(Kitco News) - The U.S. mining sector has struggled to attract investor capital as it has significantly underperformed the precious metal.
While gold prices ended 2024 up more than 26%, the broader mining sector struggled to achieve gains of even 20%. The mining sector’s underperformance is attracting some predatory tactics.
On Monday, ahead of the North American open, Barrick Gold recommended that shareholders reject an unsolicited mini-tender offer from TRC Capital Investment Corporation. The investment firm said it wants to buy five million of Barrick's outstanding shares at $21.35 per share.
Barrick cautioned shareholders that the offer has been made at a price below the market price for Barrick common shares. The senior gold producer said that TRC Capital’s offer represents a discount of approximately 4.52% and 4.38% from Friday’s closing prices on the Toronto Stock Exchange and the New York Stock Exchange, respectively.
“Barrick does not endorse this unsolicited offer, is not in any way affiliated or associated with TRC Capital or its offer, and recommends that shareholders do not tender their shares to this unsolicited mini-tender offer,” the company said.
A mini-tender is an offer to purchase no more than 5% of a company's shares.

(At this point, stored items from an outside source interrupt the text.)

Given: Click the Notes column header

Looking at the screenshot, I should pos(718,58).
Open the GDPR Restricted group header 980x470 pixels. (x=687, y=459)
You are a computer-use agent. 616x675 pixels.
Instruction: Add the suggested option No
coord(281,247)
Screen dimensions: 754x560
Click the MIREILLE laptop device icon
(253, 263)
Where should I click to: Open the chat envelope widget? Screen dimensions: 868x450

Barrick noted that both the Canadian Securities Administrators (CSA) and the U.S. Securities and Exchange Commission (SEC) recommend that investors exercise caution with mini-tender offers and have expressed serious concerns about such offers, including the possibility that investors might tender to these offers without understanding the offer price relative to the actual market price of their securities.
Although the mining sector has struggled to attract investor attention, many analysts have said that it is only a matter of time before sentiment turns more positive as gold prices continue to trade near record highs.